Why I Teach

I teach about 20 kids every fourth Sunday in church, and this lesson yesterday was about stealing. I usually memorise the lesson, practice saying it in my head but EVERY time I actually teach the lesson, I find myself deviating from the script. Sometimes I’ll end up digressing and teaching children the differences between two similar words, or talking about something else entirely because one of the children had a question. I found this week’s conversations particularly amusing.

Me: So stealing is bad, right. What should we do when we know we have stolen?
Kids: Confess our sins and return what was stolen.
–One girl stands up and walks to the front and starts regaling me about that one time she saw money on the table and took it, and a series of ramblings that basically sounds like all the times she stole something. —
Another teacher: Thank you for sharing.
Me: Yes, thanks for sharing, you can sit down now.

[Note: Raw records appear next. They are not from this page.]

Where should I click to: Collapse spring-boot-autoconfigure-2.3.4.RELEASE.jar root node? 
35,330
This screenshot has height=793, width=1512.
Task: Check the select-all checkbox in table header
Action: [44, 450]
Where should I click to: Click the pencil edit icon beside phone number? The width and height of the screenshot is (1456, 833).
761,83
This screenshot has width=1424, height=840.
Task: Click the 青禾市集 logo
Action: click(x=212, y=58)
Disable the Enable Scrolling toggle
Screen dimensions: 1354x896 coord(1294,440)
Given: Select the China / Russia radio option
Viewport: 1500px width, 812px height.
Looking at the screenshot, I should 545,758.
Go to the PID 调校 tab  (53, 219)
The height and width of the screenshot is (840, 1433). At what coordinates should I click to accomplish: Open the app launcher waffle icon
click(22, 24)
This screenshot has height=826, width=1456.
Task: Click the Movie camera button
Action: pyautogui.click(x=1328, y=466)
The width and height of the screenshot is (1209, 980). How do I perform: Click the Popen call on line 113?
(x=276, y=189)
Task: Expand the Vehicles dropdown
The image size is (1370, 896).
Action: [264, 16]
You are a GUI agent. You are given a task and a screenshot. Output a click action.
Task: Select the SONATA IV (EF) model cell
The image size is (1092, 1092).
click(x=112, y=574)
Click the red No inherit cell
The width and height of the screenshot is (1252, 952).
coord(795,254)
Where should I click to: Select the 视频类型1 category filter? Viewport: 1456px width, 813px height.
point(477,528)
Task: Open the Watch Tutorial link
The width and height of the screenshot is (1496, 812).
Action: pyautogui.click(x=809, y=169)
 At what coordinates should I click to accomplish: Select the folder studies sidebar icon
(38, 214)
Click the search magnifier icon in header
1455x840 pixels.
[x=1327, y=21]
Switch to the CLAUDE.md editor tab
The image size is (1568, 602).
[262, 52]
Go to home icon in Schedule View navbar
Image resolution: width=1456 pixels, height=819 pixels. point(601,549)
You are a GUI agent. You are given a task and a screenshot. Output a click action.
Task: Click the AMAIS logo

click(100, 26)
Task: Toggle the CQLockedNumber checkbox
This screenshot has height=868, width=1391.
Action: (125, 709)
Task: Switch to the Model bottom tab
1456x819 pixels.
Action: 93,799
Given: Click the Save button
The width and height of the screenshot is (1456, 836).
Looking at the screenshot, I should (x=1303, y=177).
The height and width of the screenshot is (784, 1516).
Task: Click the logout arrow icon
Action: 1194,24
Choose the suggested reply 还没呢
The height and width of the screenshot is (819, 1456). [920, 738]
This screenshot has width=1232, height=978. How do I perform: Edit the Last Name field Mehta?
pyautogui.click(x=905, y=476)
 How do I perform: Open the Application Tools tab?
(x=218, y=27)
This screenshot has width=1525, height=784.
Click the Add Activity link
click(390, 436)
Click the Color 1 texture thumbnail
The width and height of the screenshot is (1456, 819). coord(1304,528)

Me: So what do you do if you want a toy really bad, but it doesn’t belong to you?
Kid: Borrow it so you can play with it for a while.
Me: Yes, and you can ask your parents to buy you the toy. But what if they say they don’t want to buy it for you because it’s too expensive?
Kid 2: Ask your grandparents.
Me: What if nobody wants to buy it for you? Maybe you can do chores around the house and then earn pocket money so you can buy it.